Of course, the misogyny is out in full force; Mick did have an image to keep, after all. The opening notes of “Paint It, Black” hint at the current Indian influence before giving way to the blatant nastiness of “Stupid Girl”. Brian shines again on “Lady Jane”, contributing the dulcimer and probably the harpsichord. It’s a very gentle song, until you pay attention to the lyrics. Brian’s marimbas drive “Under My Thumb”, another cruel song still played by the band today. “Doncha Bother Me” is a successful marriage of Chicago blues and swinging London. “Think” features several guitar parts, from the strummed acoustic to the “Satisfaction” fuzz tone; an underrated track.

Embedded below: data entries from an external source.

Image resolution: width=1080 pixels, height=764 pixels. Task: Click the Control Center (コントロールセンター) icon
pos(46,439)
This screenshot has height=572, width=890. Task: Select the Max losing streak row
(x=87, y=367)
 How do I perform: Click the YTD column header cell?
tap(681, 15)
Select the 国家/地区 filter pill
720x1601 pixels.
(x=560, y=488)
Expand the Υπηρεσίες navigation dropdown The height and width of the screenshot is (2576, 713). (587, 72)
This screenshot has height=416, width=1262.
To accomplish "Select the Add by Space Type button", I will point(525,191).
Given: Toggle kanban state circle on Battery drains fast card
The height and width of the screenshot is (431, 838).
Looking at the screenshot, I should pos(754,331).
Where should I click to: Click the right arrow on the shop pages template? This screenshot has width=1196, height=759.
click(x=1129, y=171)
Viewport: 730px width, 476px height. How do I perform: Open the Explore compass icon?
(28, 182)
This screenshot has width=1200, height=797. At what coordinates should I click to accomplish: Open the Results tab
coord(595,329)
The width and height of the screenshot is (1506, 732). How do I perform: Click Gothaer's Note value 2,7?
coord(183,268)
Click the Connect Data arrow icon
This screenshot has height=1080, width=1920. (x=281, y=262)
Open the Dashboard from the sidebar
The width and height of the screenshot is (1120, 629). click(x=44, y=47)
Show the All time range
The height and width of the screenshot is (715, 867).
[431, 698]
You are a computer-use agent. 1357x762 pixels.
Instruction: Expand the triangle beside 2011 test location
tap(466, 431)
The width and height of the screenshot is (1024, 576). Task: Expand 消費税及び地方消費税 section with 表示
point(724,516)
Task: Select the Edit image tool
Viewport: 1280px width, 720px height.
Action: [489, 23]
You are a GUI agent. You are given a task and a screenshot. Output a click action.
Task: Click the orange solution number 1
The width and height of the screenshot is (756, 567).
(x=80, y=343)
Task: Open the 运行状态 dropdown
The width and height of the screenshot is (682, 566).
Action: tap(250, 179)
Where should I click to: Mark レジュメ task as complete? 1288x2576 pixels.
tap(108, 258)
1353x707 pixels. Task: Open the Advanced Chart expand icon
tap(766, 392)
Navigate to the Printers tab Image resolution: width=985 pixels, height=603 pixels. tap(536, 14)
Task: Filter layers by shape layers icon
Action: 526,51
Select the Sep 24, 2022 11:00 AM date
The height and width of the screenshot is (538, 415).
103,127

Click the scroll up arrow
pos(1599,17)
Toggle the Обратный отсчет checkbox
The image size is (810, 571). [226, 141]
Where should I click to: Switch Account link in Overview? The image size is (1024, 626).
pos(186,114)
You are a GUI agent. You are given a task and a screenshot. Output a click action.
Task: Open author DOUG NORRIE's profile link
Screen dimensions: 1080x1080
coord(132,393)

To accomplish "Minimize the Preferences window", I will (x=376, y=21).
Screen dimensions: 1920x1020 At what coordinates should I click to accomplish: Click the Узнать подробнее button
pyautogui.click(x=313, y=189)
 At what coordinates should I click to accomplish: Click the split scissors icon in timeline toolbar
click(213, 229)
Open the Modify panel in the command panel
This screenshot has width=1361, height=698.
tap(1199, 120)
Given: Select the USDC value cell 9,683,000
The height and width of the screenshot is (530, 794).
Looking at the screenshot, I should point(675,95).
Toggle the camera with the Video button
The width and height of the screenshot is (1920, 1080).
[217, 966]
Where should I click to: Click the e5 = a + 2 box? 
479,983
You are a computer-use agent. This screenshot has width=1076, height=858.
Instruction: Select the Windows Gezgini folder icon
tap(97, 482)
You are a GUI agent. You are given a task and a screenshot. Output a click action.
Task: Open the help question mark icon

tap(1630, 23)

“Flight 505” starts the second side with a boogie piano solo from sixth Stone Ian Stewart before turning into an otherwise ordinary song with a trick ending worthy of Pete Townshend. “High And Dry” is a country blues that sounds like it was written five minutes before it was recorded. They would do this style better in the future. “It’s Not Easy” isn’t much, but “I Am Waiting” is the hidden gem here, a fine example of mid-‘60s British chamber pop and a killer bridge. The mood turns completely with “Goin’ Home”, a track notorious for being rock ‘n roll’s first lengthy album track. Unfortunately, Mick can’t sustain us over the eleven-plus minutes here; he’d learn the secret of dynamics soon enough.
Aftermath is the Stones learning how to compete on the album charts in an era when fans wanted more substance for their dollar. The British version, which came out a couple of months earlier with a different cover and different tracks (naturally), offered even more value, clocking 53 minutes against the 42 on the American. Somebody at ABKCO understood this album’s importance, as both the US and UK versions are available today on CD, should you wish to compare them.